Hi all,
What is the best way to read a binary file byte by byte?
import os, streams
var fs_pos = 0
var fs = newFileStream(paramStr(1), fmRead)
while true:
var one_char = fs.readChar()
echo one_char
if (one_char == '\0'):
echo "breaking at " & $fs_pos
break
fs_pos += 1
streams.readChar() returns the same '0' for a null byte as well as EOF. Please advise.
use atEnd to check whether it's ended or not and use getPosition for its current position.
import os, streams
var fs = newFileStream(paramStr(1), fmRead)
while not fs.atEnd:
var one_char = fs.readChar()
echo one_char
Thank you for your wonderful suggestions. I finally ended by using memfiles as suggested by @cblake which improved (reduced) the runtime significantly, but if I may ask, does this (below code) load the entire file content into memory?
var fs = newMemMapFileStream(paramStr(1), fmRead)
while not fs.atEnd:
echo fs.readChar()
A short reply like this may be inadequate to explain virtual memory mechanisms if you have never heard of them before. That said, if you have heard in the past and forgotten this may help.
The newMemMapFileStream will call memfiles.open with default flags. Default flags typically just lookup the size of the file and create an address range in your process that -- when page faulted by the virtual memory hardware -- will (transparently to your process inside the OS kernels "page fault handler") cause loading/population of 4k (or possibly larger) "pages" of memory, on-demand with file contents for the corresponding spot. This is all fairly portable behavior.
So, in light of that, at the beginning of your loop, nothing will be "loaded". By the end of the loop, as much will be loaded as can fit in the RAM of your machine. The actual fact of the matter of "being loaded" depends upon the sometimes highly dynamic competition for physical memory among all the programs on a system. This is generally also true of any buffered IO mechanism when "swap files" or "page files" or partitions are enabled. Each page will be loaded for a little while or your program cannot make progress, but by the time you get to the end of your loop if the file is gigantic/larger than RAM or if some other process is demanding a lot of RAM then the beginning may no longer be "resident" in RAM.
Certain operating systems allow you to "tune" the on-demand loading behavior with "flag" arguments to the API that sets up this "auto-loading" mechanism. For example, Linux allows you to specify MAP_POPULATE which will, in effect, pre-load the whole file into RAM before your program loop/without your program making the CPU dereference any of those file data addresses. You may want to do this for example if the persistent backing store is a magnetic spinning disk, the file is small and yo want to avoid "seeking" the disk head around.

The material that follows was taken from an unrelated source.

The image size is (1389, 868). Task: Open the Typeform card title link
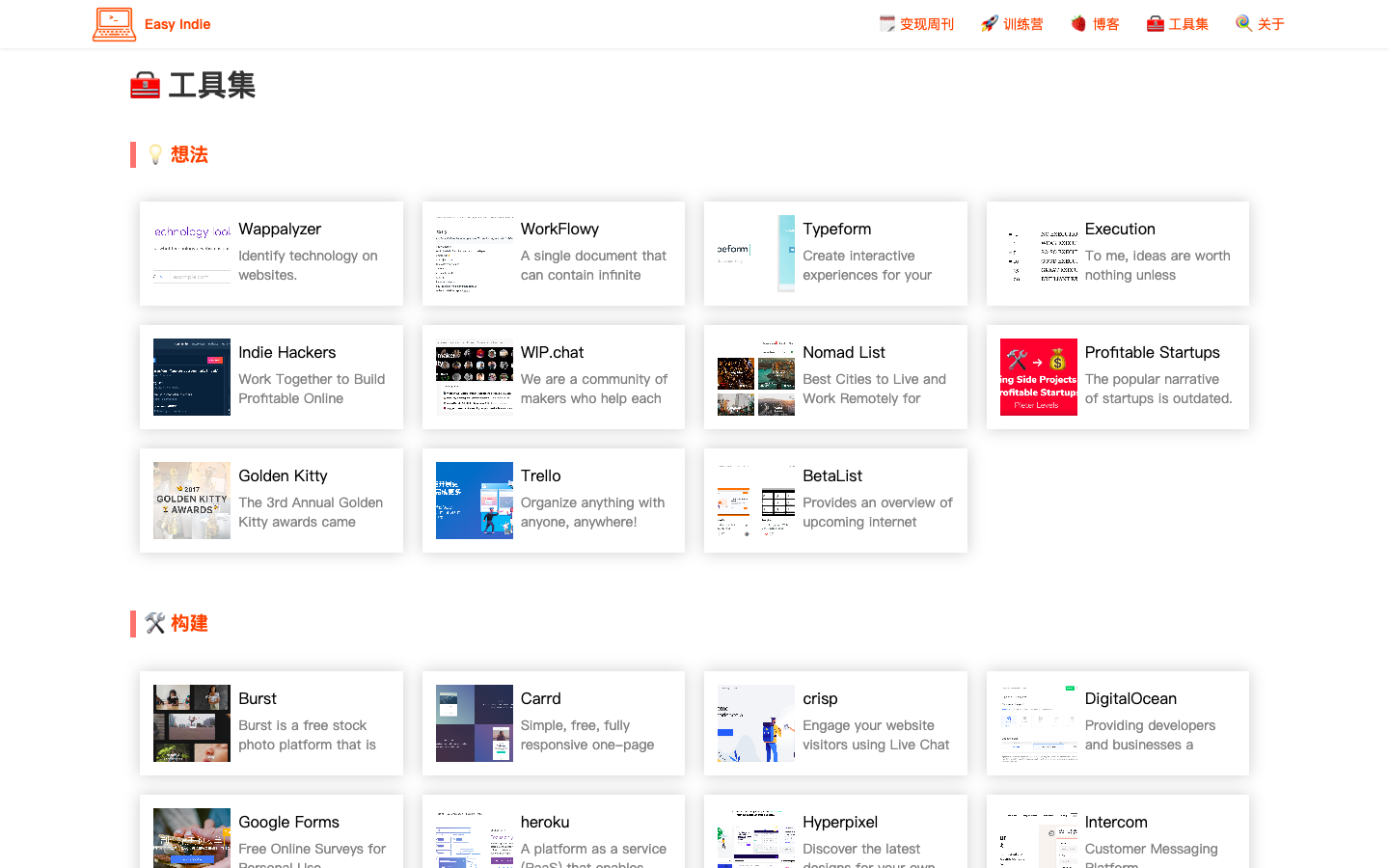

Similarly, on Unix, there are also the madvise/posix_madvise interfaces which lets a program advise the OS that memory accesses are likely to be sequential (your case) or random, or even specify certain ranges as candidates for preloading. These little tweaks tend to be very non-portable, though, and the default behavior probably does what you want.
If it does not do what you want, MemMapFileStream does not (presently) support adding "flags" to the OS mapping calls. I did recently improve the memfiles.open interface to allow just that. You might like the non-stream API better anyway. You can cast[ptr UncheckedArray[char]] the MemFile.pointer and just use the file as an array of bytes if you like. You do have to be careful not to overrun the end of the file. And another recent addition I got in was to allow toOpenArray(cast[ptr UncheckedArray[char]](ThePointer), 0, TheFileSize-1) style passing of such arguments to Nim procs expecting OpenArray[char] parameters.